At a recent town hall meeting, Ald. Sophia King (4th) unveiled an infrastructure plan that appeared to remove Chicago Dept. of Transportation-approved bike lane plans from several South Loop streets — Polk and Plymouth.
When an attendee at the town hall asked about the lanes, King reportedly told her it “might not happen,” according to bike lane watchdog Christina Whitehouse of Bike Lane Uprising.
The city’s Department of Transportation announced that new and improved bike lanes were coming to the South Loop in 2016, saying they would extend the protected bike lanes on Dearborn Street south to 9th Street, add two new bike lanes on Polk Street from Dearborn to Plymouth Court, and stripe out new bike lanes on 9th from Dearborn to Michigan Avenue.
The changes were supposed to be rolled out in 2017. King’s comments concerned Bike Lane Uprising, a civil tech platform that tracks bike lane obstructions in over 60 cities.
Whitehouse said she has tried to contact King several times since starting Bike Lane Uprising but hasn’t heard anything from the alderman, who is up for reelection this month.
“Bike lanes are a gateway into biking. They make people more comfortable with trying it,” said Whitehouse, who started her crowdsourced initiative in 2017 after nearly being run over by a commercial truck driver while in a designated bike lane.
“Removing them becomes a self-fulfilling prophecy.

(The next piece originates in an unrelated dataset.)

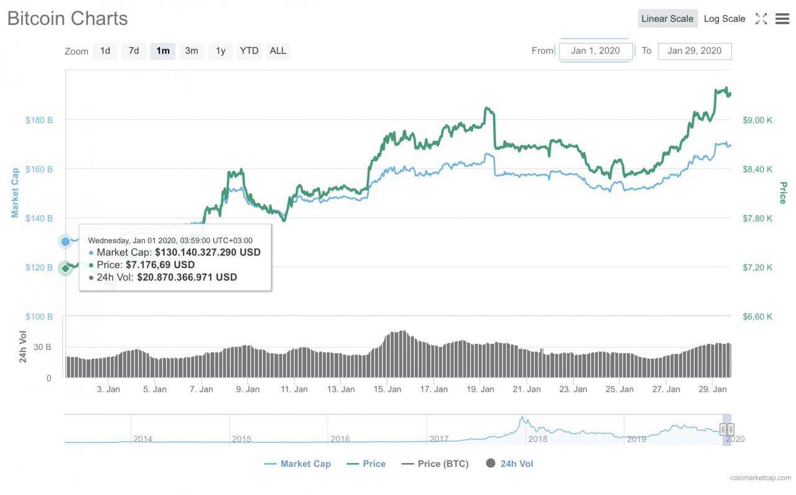Switch to Log Scale
This screenshot has height=495, width=796.
(x=724, y=19)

If there isn’t infrastructure in place to make people feel safe, they won’t try it.”
When reached for comment, King said that the notion of her not being “pro-bike” is inaccurate.
“I’m not against bike lanes, I’m for figuring out solutions for the entire community,” said King, who added that lanes along nearby Harrison Street have caused issues for both cars and pedestrians.
“The plan for Polk and Plymouth isn’t scrapped,” said King, who noted that a plan is still being explored.
King said that she’s looking to have something similar to the set-up on Dearborn and Polk streets, which currently have beloved two-way bike lanes protected by cement barriers.
“We’re trying to retrofit areas that didn’t have bike lanes, and that’s difficult,” said King. “And most of my concerns are for the residents who live right there, so I have to take a holistic approach to this.”